Чтобы определить обязанности человека, нам поневоле пришлось подняться до их основы. К тому же только что сделанный мною шаг, последствием которого было мое настоящее положение, побуждал нас говорить о религии. Нетрудно заметить, что честный г-н Гем в значительной мере послужил оригиналом савойского викария. Правда, в некоторых пунктах своих рассуждений он выражался не столь прямо, так как благоразумие вынуждало его к известной осторожности, но в остальном его чувства, его правила, его мнения – все, вплоть до его совета мне вернуться на родину, было таким, как я впоследствии поведал читателю. Поэтому, не распространяясь о наших разговорах, с сутью которых может познакомиться всякий, скажу, что его мудрые уроки, вначале не оказавшие на меня влияния, заронили в мое сердце семена добродетели и религии, которые никогда не погибли и, чтобы дать росток, ждали только ухода более дорогой мне руки.

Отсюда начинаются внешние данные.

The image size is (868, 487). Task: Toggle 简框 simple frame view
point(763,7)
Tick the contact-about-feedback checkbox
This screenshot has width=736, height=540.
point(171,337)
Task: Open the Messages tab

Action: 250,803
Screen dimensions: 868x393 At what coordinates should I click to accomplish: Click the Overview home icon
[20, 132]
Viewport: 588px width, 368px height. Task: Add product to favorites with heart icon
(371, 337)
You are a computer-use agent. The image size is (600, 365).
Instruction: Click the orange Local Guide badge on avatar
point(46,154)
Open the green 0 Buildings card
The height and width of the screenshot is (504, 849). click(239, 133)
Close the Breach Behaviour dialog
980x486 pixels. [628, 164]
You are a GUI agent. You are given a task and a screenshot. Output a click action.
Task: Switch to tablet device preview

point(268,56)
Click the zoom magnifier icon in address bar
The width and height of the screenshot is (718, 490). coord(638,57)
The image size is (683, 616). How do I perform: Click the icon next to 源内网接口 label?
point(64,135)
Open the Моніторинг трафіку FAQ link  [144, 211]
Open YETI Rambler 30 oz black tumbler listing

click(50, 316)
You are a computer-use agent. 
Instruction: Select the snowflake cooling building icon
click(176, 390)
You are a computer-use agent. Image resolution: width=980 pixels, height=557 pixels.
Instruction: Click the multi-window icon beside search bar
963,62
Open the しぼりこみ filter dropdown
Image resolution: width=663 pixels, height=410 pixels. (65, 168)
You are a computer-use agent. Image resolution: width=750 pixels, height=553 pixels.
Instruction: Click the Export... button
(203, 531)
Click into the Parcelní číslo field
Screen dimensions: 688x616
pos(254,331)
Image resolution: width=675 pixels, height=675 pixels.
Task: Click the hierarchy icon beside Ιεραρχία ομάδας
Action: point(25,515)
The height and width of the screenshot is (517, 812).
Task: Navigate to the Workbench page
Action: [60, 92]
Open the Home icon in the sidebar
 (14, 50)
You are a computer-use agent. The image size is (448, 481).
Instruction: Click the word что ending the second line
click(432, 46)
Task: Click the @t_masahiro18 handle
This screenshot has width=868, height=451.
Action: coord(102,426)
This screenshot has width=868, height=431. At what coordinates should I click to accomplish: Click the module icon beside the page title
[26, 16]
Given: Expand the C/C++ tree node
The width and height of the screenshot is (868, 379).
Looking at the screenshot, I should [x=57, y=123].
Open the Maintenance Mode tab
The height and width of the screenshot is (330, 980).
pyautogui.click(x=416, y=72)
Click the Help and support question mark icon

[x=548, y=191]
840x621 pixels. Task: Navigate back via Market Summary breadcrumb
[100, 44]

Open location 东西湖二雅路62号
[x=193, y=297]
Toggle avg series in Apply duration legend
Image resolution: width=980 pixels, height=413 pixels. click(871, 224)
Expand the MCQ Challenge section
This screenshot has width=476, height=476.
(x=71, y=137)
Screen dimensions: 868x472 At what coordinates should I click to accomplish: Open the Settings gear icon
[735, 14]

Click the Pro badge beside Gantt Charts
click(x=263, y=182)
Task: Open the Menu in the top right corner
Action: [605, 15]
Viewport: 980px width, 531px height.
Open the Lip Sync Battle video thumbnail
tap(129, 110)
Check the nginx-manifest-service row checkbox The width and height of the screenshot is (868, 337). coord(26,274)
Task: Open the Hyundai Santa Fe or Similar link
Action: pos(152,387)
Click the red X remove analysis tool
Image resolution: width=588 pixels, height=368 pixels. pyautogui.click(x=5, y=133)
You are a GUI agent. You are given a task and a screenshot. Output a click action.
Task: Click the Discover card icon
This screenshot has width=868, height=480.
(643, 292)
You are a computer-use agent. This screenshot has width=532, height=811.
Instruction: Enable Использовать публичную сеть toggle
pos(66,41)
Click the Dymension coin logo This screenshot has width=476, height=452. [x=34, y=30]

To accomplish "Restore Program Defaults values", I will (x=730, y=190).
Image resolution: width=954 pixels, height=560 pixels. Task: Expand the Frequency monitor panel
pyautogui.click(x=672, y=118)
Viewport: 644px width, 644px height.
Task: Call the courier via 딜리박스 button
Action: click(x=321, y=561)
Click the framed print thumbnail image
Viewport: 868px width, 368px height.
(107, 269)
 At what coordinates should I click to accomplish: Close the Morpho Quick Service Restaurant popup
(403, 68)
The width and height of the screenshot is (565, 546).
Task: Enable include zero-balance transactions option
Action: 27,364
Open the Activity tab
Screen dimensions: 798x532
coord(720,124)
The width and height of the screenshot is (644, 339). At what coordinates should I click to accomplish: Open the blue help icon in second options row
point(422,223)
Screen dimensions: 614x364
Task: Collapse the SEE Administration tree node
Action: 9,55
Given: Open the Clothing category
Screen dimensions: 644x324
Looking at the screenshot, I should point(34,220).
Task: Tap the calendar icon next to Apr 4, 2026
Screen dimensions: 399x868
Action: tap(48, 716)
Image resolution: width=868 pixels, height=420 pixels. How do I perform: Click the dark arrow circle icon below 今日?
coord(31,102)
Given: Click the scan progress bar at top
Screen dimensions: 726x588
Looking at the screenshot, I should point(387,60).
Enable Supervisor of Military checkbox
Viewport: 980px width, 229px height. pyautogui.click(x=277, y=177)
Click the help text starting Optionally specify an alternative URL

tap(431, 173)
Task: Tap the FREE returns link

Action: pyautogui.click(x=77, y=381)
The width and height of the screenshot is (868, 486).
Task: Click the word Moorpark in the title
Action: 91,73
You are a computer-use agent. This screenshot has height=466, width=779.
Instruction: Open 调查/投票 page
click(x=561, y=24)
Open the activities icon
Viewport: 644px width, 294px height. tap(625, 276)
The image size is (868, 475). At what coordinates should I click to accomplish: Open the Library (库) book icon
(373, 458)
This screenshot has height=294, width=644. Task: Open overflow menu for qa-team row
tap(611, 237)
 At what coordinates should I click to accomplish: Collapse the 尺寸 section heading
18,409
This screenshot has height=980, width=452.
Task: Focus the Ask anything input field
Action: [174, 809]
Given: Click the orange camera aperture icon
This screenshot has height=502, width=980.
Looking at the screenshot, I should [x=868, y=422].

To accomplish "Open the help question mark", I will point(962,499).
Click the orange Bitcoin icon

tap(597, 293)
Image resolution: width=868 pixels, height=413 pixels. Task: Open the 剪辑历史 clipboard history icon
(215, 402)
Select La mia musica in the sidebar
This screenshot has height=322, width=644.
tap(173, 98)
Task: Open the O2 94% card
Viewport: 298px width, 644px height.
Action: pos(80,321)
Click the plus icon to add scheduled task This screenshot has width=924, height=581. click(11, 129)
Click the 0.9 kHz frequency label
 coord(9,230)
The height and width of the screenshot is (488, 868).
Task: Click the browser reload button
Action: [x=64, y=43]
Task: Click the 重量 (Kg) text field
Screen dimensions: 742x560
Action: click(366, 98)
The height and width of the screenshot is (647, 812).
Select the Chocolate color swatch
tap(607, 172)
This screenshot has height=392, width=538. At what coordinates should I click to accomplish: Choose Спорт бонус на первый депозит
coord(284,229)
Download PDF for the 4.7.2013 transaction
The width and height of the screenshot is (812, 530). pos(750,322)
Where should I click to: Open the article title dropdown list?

Хотя в то время мое обращение в новую веру было не особенно глубоким, тем не менее я был тронут. Далекий от того, чтобы скучать во время этих бесед, я полюбил их за ясность, простоту и особенно за тот сердечный интерес, которым они, я чувствовал, были проникнуты. У меня любящее сердце, и я всегда привязывался к людям не столько за добро, которое они мне сделали, сколько за то добро, которого они мне желали; и в этом отношении мое чутье никогда не обманывает меня. Поэтому-то я и привязался к аббату Гему, я стал, так сказать, вторым его учеником; и тогда это принесло мне то неоценимое благо, что отвратило от наклонности к пороку, к которому влекла меня праздность.
Однажды, когда я меньше всего думал об этом, за мной прислали от графа де Ларока. Мне надоело ходить к нему и не иметь возможности говорить с ним; я перестал у него бывать, решив, что он забыл обо мне или что я произвел на него плохое впечатление. Я ошибался. Он неоднократно был свидетелем того, с каким удовольствием я исполнял свой долг по отношению к его тетке; он даже говорил с ней на эту тему и напомнил мне об этом, когда сам я уже перестал об этом думать. Он хорошо принял меня и сказал, что, не желая тешить меня неопределенными обещаниями, старался подыскать мне место, что это удалось ему, что он ставит меня на правильный путь и что остальное зависит от меня самого; что дом, в который он меня устроил, влиятелен и уважаем, что я не буду нуждаться в других покровителях, чтобы выдвинуться, и что хотя сначала я буду скромным слугой, каким был и раньше, но могу быть уверен, что если по моим чувствам и поведению меня сочтут выше этого состояния, меня не оставят в нем. Конец этой речи жестоко разрушил блестящие надежды, возбужденные во мне ее началом. «Как! Опять лакей!» – подумал я с горькой досадой, которую, впрочем, вскоре изгладила моя уверенность в себе. Я чувствовал, что я не создан для такой должности, и не опасался, что меня в ней оставят.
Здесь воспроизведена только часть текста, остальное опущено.